Figure 1. Flow chart of survey response elimination. REDCap: Research Electronic Data Capture.

Data Analysis

After eliminating responses deemed as fraudulent, we used means and frequencies to create a demographics table comparing respondents who were included with those who were excluded. We used chi-square or Fisher exact tests to examine differences between groups.

Ethical Review

This study was deemed exempt by the George Washington University Institutional Review Board (IRB) (NCR202819).

Of the total sample (N=1977), 1408 responses were excluded (327 due to ineligibility and 1081 due to suspicious responses) and 569 were retained. Most surveys eliminated were dated October 9-11, 2020 (n=1072). These dates align with the period when the survey link was posted on social media.

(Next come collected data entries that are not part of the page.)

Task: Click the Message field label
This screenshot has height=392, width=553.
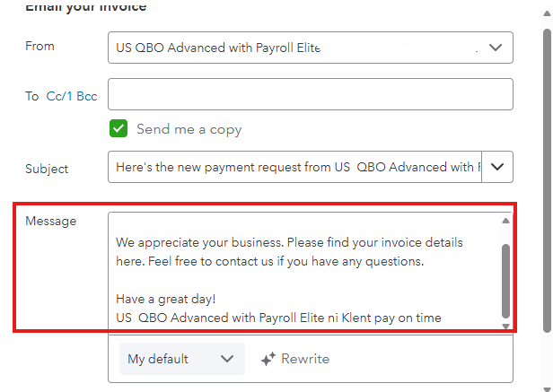Action: [x=50, y=221]
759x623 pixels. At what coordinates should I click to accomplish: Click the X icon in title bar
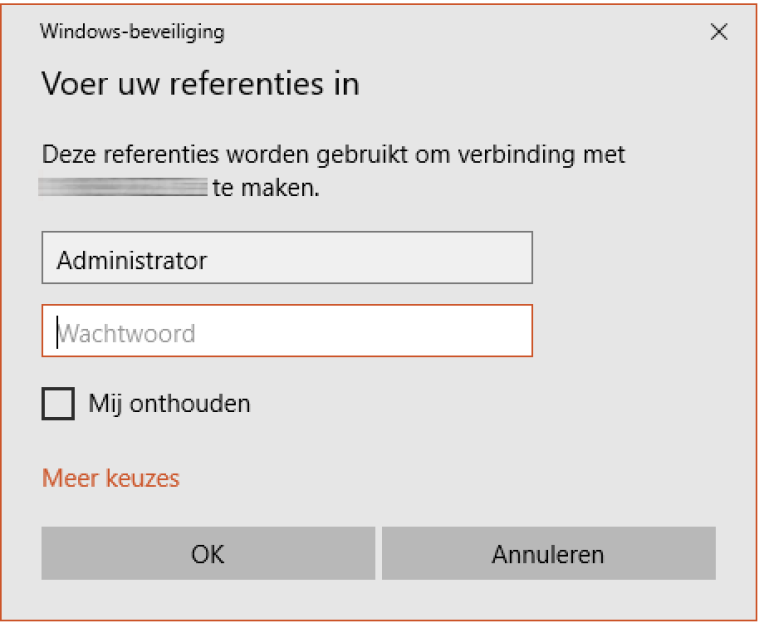[718, 32]
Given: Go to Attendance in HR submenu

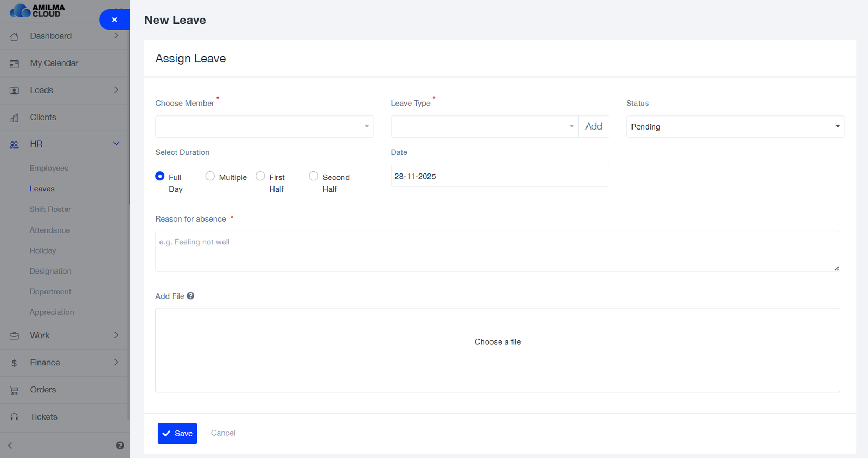Looking at the screenshot, I should (50, 230).
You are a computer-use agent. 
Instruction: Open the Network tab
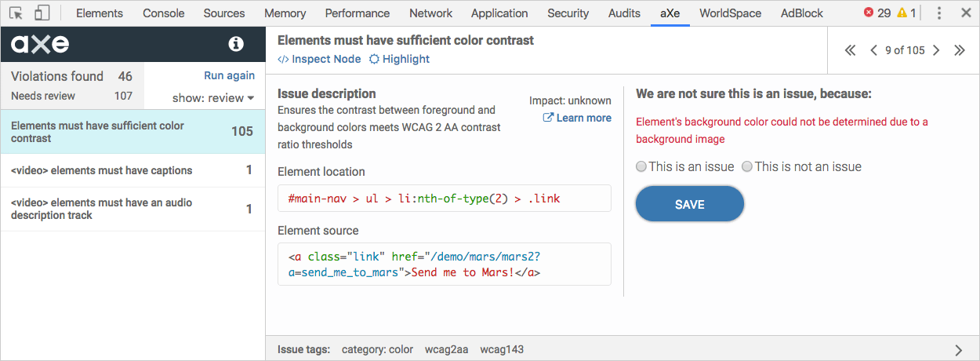(x=430, y=13)
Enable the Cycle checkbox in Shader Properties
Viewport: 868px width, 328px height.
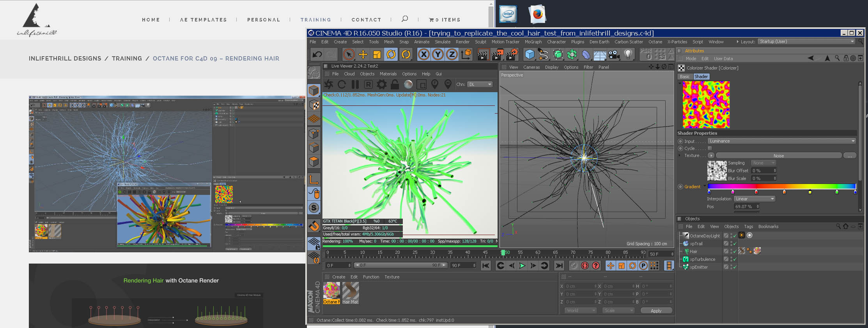[710, 148]

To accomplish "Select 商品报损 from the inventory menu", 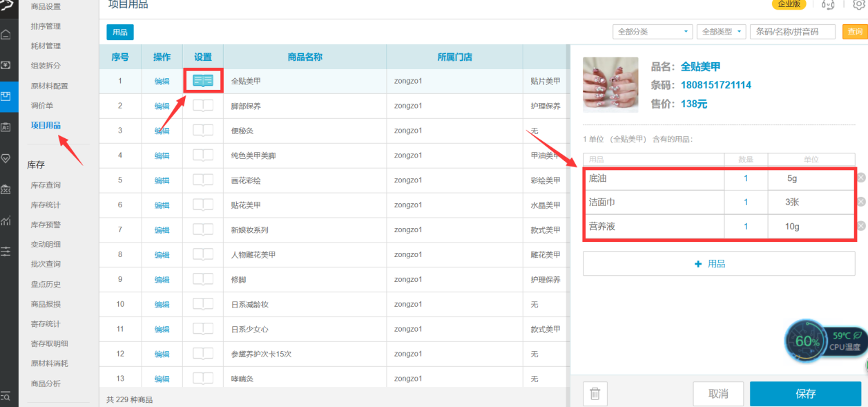I will coord(46,304).
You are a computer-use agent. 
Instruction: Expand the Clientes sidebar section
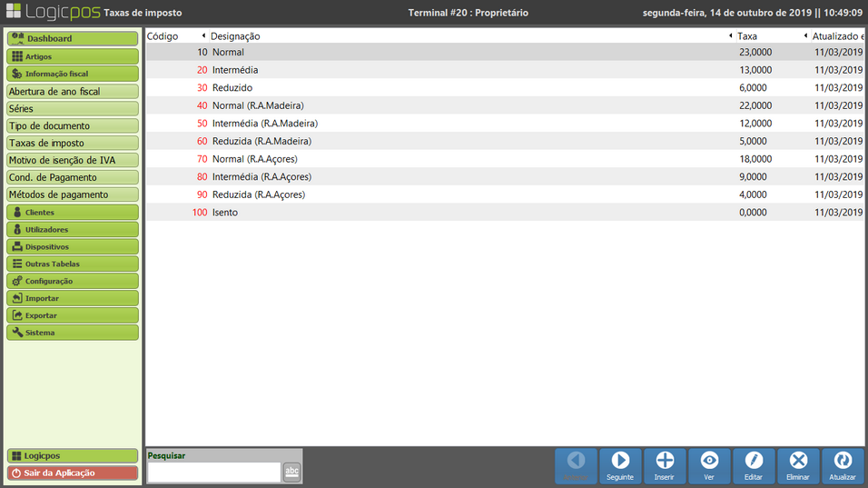click(x=73, y=213)
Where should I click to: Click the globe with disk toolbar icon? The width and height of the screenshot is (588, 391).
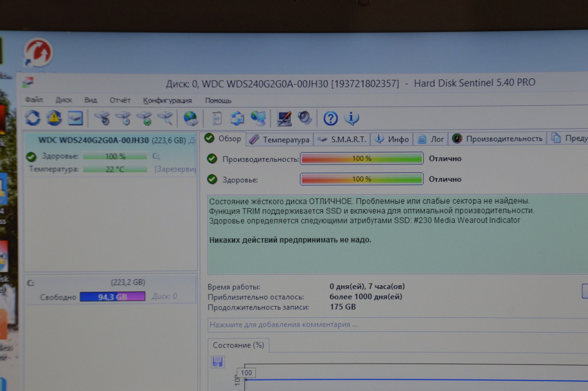click(190, 118)
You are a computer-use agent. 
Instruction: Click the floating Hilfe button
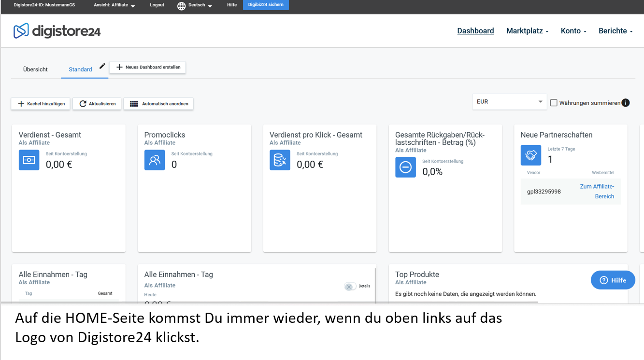613,280
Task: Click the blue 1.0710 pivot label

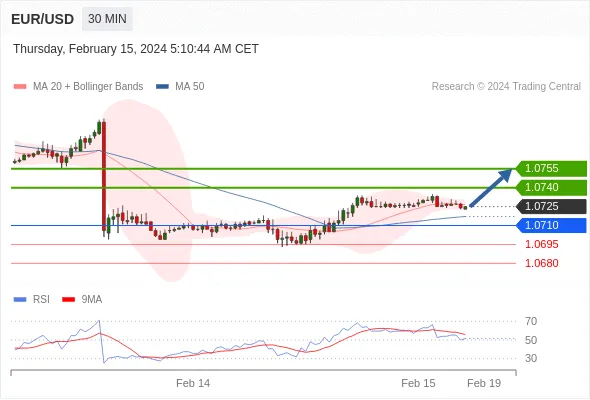Action: (551, 225)
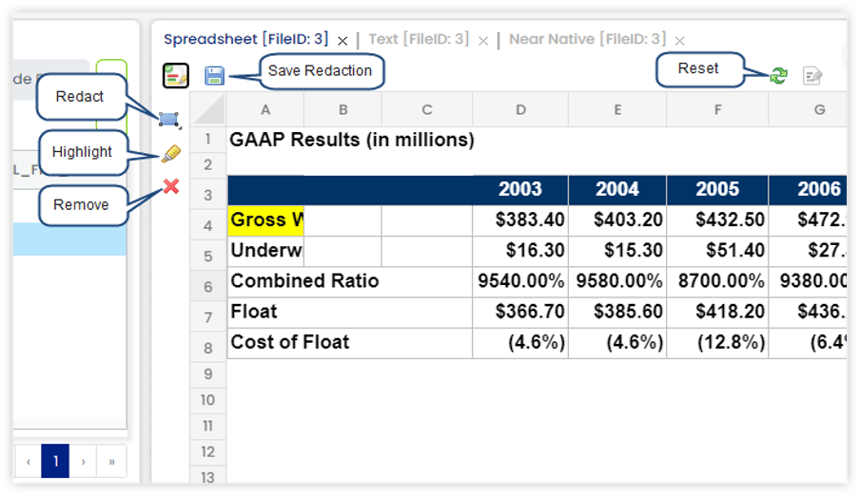Close the Text [FileID: 3] tab
Viewport: 860px width, 496px height.
click(x=483, y=41)
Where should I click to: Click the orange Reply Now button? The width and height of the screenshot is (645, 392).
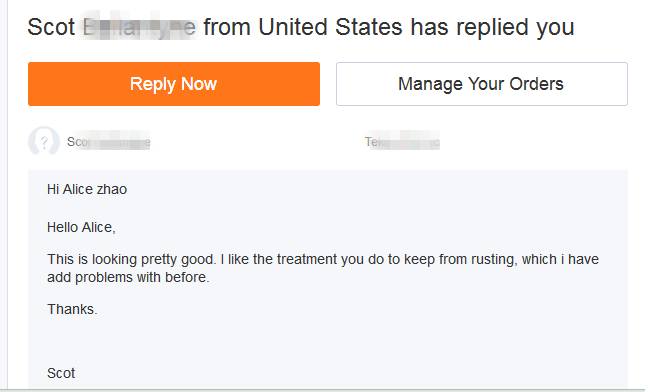174,84
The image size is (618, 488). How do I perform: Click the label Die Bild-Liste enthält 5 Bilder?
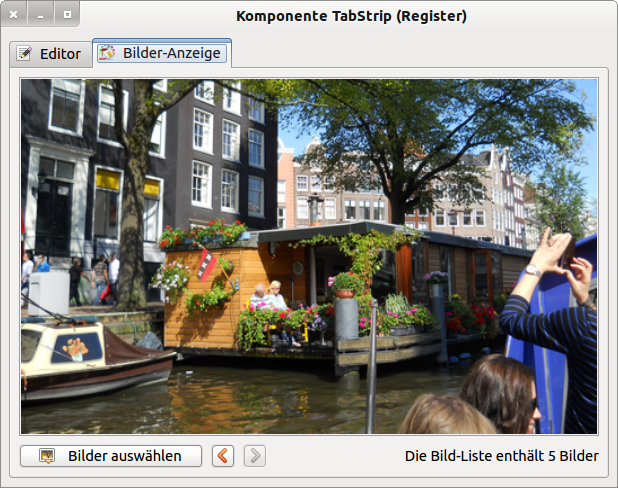[x=501, y=456]
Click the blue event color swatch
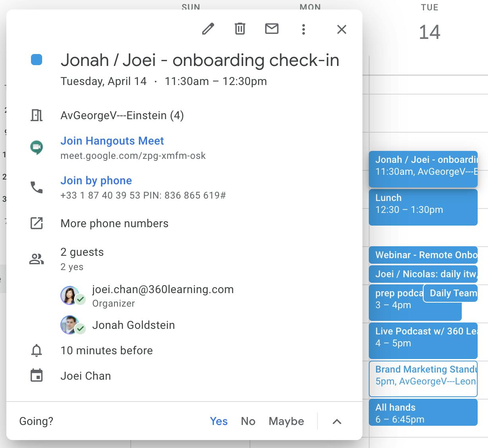 pos(36,60)
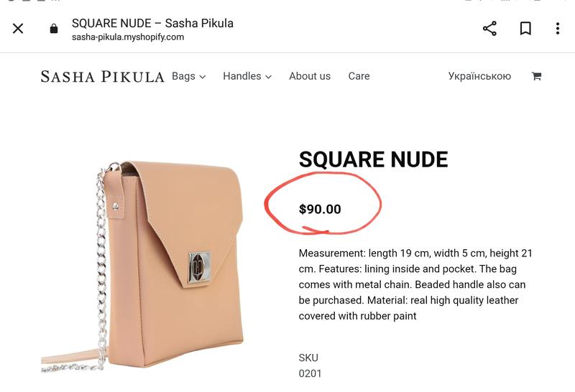Viewport: 575px width, 392px height.
Task: Bookmark this page with bookmark icon
Action: (x=525, y=29)
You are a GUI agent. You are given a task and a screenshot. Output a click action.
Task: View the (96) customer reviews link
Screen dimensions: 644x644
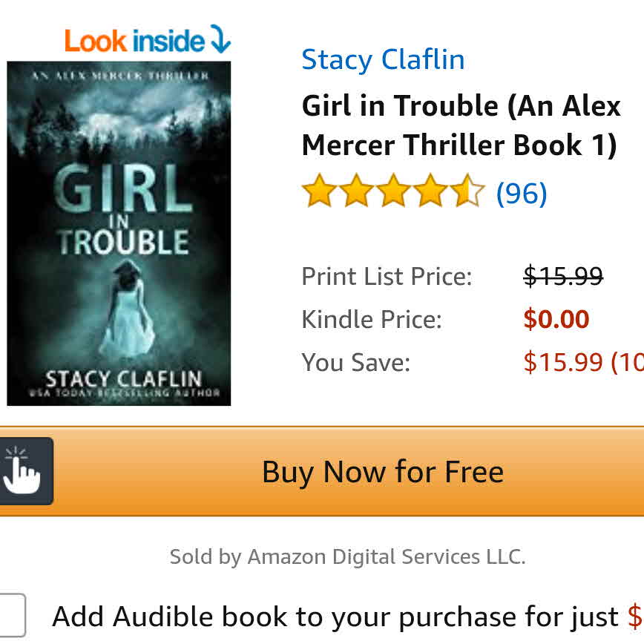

Comparisons of retained and excluded respondents showed statistically significant differences across most demographic characteristics (Table 2). There were lower rates of cisgender male, transgender/gender fluid/two-spirit identification (P<.001) and higher rates of cisgender female identification (P<.001) among retained versus excluded respondents. There was a higher prevalence of straight-identifying respondents in the retained sample versus the excluded sample (P<.001). There were lower rates of respondents reporting Native American/Alaska Native/Pacific Islander race/ethnicity (P<.001) and higher rates of those reporting White race/ethnicity in the retained sample versus the excluded sample (P<.001). The numbers of single individuals were similar in the two samples, but higher rates of divorced/separated and widowed people were observed in the retained sample versus the excluded sample (P<.001). There were higher rates of college completion and graduate school as well as annual incomes greater than US $100,000 among the retained sample versus the excluded sample (P<.001). The mean age of the retained sample was significantly older (56 vs 42 years old, P<.001).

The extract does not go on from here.